Der Komplex "Entartete Kunst" bietet ja trotz zahlreicher Ausstellungen, historischer Listen und wichtiger Forschungsarbeit immer noch jede Menge weißer Flecken, jede Menge unrecherchierter Geschichten und Schicksale. Insgesamt beschlagnahmten die Nazis mehr als 20 000 Werke von 1600 Künstlern und zeigten einen Teil davon auf 35 Femeschauen, die zwischen 1933 und 1941 im Reichsgebiet stattfanden, die bekannteste 1937 in München.

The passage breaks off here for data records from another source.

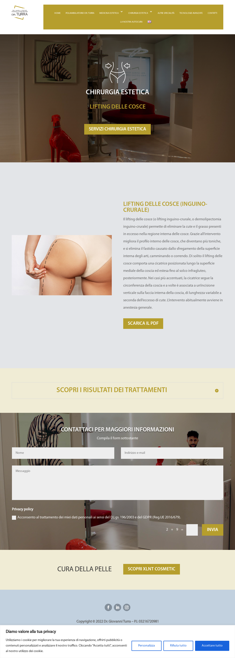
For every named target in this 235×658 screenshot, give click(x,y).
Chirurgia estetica (138, 13)
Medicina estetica (109, 13)
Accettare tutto (212, 645)
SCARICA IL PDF (143, 323)
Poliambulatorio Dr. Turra (80, 13)
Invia (212, 530)
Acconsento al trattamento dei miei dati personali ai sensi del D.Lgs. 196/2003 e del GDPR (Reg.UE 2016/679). (96, 518)
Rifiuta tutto (178, 645)
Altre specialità (166, 13)
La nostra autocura (131, 22)
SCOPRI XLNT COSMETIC (151, 569)
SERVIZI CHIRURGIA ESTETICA (117, 129)
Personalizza (146, 645)
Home (57, 13)
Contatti (212, 13)
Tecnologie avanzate (191, 13)
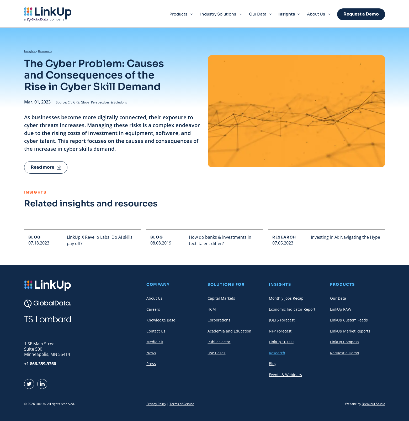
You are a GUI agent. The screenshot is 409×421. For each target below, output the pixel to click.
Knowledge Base (160, 320)
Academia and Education (229, 331)
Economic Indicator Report (292, 309)
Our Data (258, 14)
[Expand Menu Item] (191, 14)
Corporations (219, 320)
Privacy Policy (156, 404)
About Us (316, 14)
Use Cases (216, 352)
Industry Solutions (218, 14)
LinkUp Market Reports (350, 331)
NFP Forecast (280, 331)
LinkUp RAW (340, 309)
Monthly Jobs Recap (286, 298)
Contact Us (155, 331)
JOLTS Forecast (282, 320)
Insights (286, 14)
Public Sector (219, 341)
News (151, 352)
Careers (153, 309)
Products (178, 14)
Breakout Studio (373, 404)
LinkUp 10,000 (281, 341)
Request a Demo (361, 14)
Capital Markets (221, 298)
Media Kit (154, 341)
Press (151, 363)
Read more (46, 167)
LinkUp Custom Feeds (349, 320)
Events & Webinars (285, 374)
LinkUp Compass (344, 341)
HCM (212, 309)
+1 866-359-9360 (40, 364)
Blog (273, 363)
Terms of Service (181, 404)
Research (45, 51)
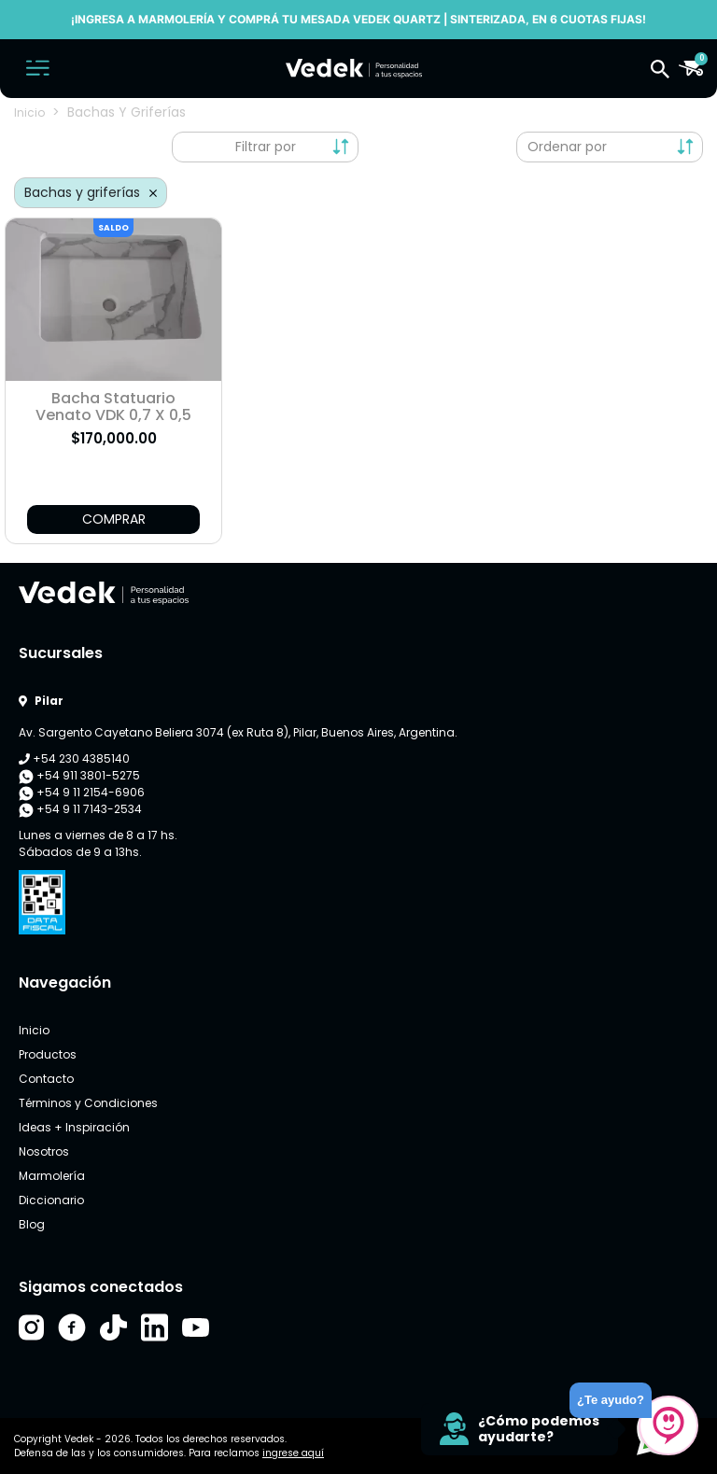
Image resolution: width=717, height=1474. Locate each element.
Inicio (29, 112)
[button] (660, 68)
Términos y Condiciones (88, 1103)
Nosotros (44, 1151)
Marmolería (52, 1176)
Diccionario (51, 1200)
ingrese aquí (293, 1453)
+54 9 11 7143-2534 (80, 809)
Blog (32, 1224)
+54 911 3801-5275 (79, 775)
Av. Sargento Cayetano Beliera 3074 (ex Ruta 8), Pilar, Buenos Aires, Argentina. (238, 732)
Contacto (46, 1079)
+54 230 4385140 (74, 758)
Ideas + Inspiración (74, 1127)
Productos (48, 1054)
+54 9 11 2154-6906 (82, 792)
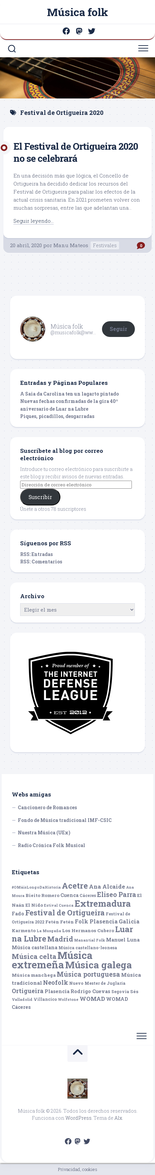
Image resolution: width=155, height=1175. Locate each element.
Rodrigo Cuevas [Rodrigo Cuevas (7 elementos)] (90, 991)
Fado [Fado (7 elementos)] (18, 913)
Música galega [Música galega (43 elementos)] (98, 965)
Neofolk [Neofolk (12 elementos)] (55, 982)
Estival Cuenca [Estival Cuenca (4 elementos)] (58, 905)
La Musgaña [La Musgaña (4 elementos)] (49, 930)
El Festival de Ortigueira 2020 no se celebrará (75, 152)
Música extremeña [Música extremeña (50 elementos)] (52, 960)
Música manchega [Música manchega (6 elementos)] (34, 975)
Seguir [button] (118, 328)
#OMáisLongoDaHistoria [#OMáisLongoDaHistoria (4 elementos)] (36, 887)
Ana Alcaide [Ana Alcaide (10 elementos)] (107, 886)
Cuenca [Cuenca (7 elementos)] (69, 895)
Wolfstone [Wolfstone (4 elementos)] (68, 999)
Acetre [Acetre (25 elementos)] (75, 885)
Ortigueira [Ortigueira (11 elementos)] (28, 991)
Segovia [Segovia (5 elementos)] (120, 991)
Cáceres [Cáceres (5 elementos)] (88, 895)
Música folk (77, 12)
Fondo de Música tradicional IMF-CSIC (65, 820)
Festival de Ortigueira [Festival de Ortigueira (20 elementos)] (65, 912)
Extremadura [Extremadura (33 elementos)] (102, 903)
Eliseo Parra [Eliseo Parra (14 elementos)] (116, 894)
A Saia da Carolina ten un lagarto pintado (69, 394)
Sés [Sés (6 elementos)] (134, 991)
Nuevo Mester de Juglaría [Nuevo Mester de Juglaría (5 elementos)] (97, 983)
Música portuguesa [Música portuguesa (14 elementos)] (88, 974)
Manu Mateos (70, 245)
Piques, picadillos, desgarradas (57, 416)
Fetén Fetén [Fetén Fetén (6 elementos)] (59, 922)
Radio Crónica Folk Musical (51, 845)
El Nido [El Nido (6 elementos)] (34, 905)
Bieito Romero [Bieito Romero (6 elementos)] (42, 895)
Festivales (105, 245)
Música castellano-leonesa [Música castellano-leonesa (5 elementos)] (87, 947)
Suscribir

In Ismaning sind noch bis September 180 Exponate aus der Sammlung Schneider ausgestellt. Ob die Schöpfer dieser Arbeiten nun bekannter wie Ludwig Meidner oder unbekannter wie Werner Scholz sind, für sie gilt generell, was Schneider betonte: "Was für die Nazis als entartet galt, ist der freie Geist der Kunst." Der Katalog kostet 24 Euro, und wie sagte der Schneider noch: "Wenn sie dieses Buch kaufen, haben sie Wochen, ja Monate, damit zu tun."

Weitere Infos unter www.kallmann-museum.de.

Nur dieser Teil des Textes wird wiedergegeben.